Tony: I can also readily understand why The Lighthouse has alienated a lot of filmgoers. But from the opening frame, I was all in. I think both actors are pretty indelible. Tho’ I wonder where the Hell Pattinson’s accent is coming from, he’s committed and intense, and looks like he stepped out of a late-19th century photo. Dafoe should narrate a whole audiobook of pirate ghost stories, IMO.
Josh: TBH, I’m surprised that the marketing geniuses at A24 haven’t already released a creepy tales from the sea as performed by pirate-voiced Defoe on vinyl in time for the holidays.
Tony: The closing shot of The Lighthouse is as bleak and bone-chilling as anything I’ve seen in a movie theater all year. I suppose that the most obvious explanation for the entire movie is encapsulated in that closing shot. It’s the closest thing to a spoiler you can really give about the movie (if you could ascribe something as convergent as a plot to this deliberately paced fever dream of a movie), to name-drop the literary reference that popped up in my mind after seeing it. So I won’t.
Josh: I didn’t not like it, for sure. Maybe the dreaded expectations game had its way with me — I have a lot of affection for the VVitch, which came out of nowhere (as far as I was concerned). Certain shots from that still linger and I suspect the same will be true for the Lighthouse whether I want them to or not!
Morgen: I know so little about The Lighthouse, but after checking out a few things here and there now I’m itching to find out what all the fuss is about. I’ll admit fully that about 90% of the time I have a hard time taking Robert Pattinson seriously. He’s had his moments of solid acting and then some seriously bad moments that I can’t even watch so… maybe Defoe will pull something out of him unexpected and truly weird? I’m so in the mood for weird right now.
Tony: Morgen, it’s worth seeing, and I’m curious how it’ll hit you. Don’t read anything else about it and go in cold as possible.

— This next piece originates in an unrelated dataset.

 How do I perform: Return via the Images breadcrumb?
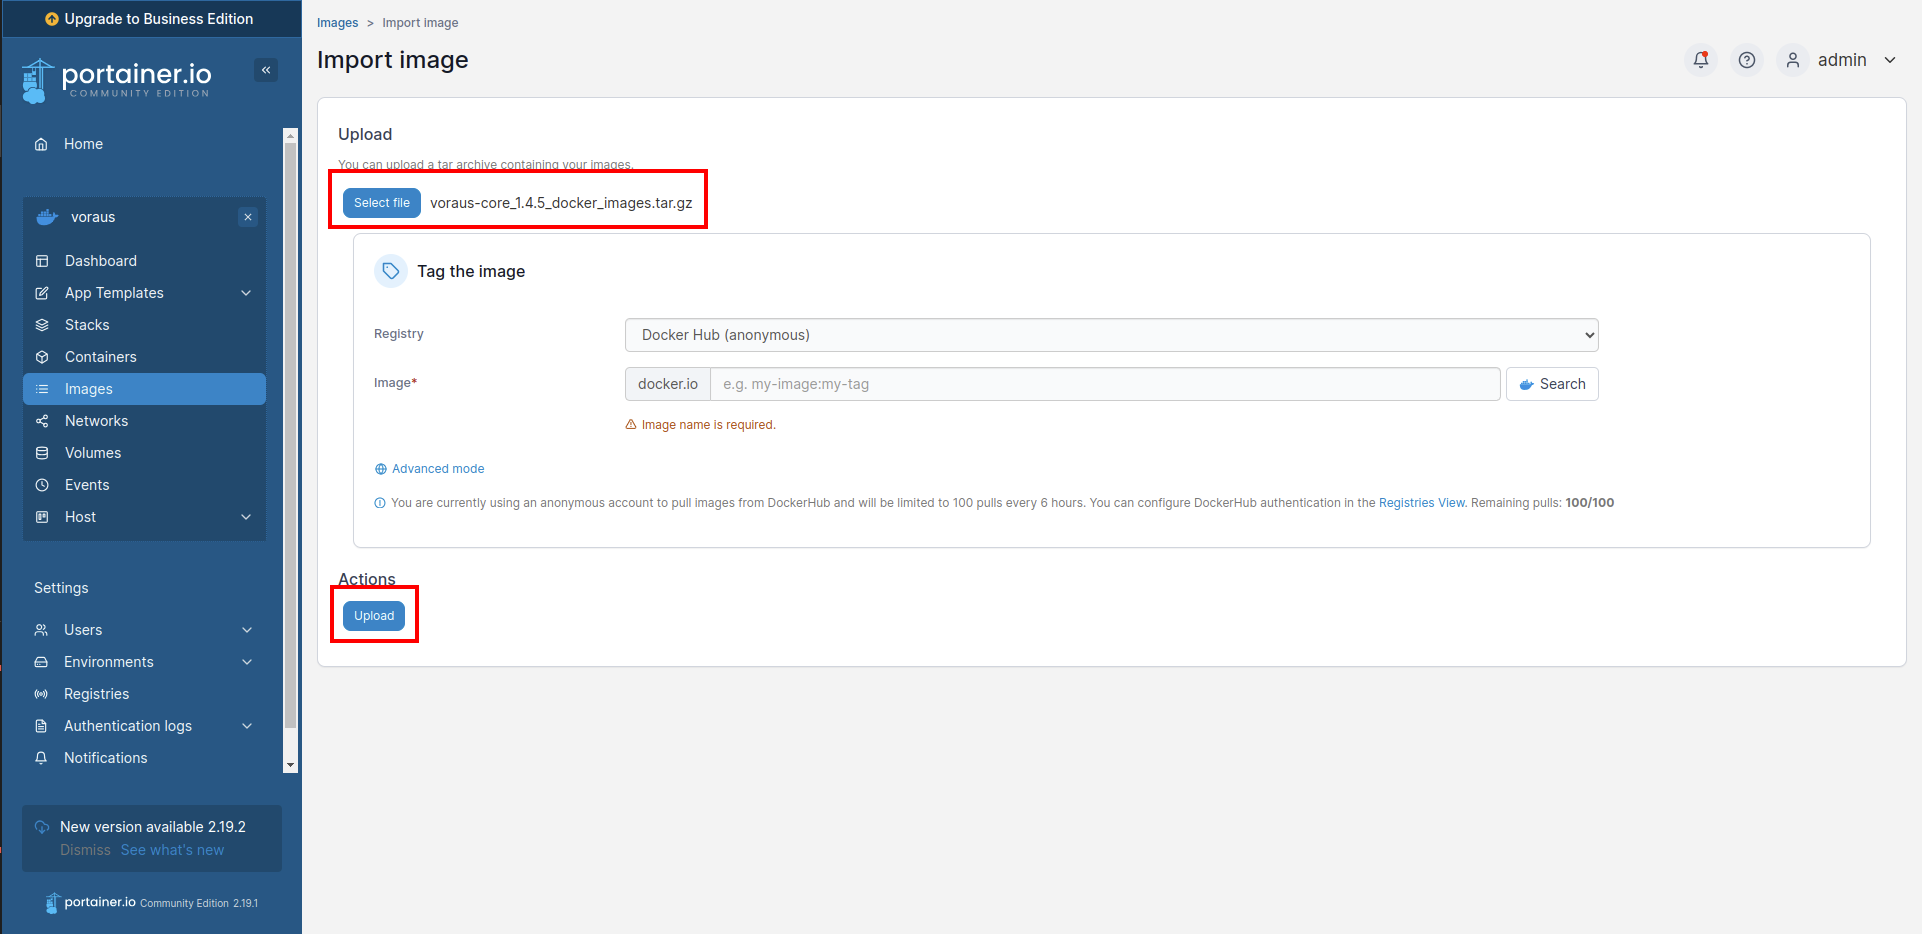pos(337,22)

Josh: Between the Lighthouse and Claire Denis’s supremely strange High Life, it’s been a huge year for Robert Pattinson, his fluids, and losing his mind in isolated doomed circumstances. I think I slightly prefer Patz in spacesuits to wickie-wear, but I don’t begrudge anyone who fell under either’s spell. I still haven’t gotten around to firing him up Netflix (or trekking out to The Crest) to see him sparring with Timothee Chalamet in The King, but I’ve heard that his accent work is really something in that one, too. In any case, he’s spent his post-Twilight years racking up some serious artistic credibility; so of course the time is ripe for him to dive back into the vault of franchise gold as the latest iteration of the Batman. Will we see him sparring with Joaquin’s Joker? I have no idea — but that would really bring this whole conversation full-circle and might even pique my curiosity enough to go back (again) on my self-advised DC ban.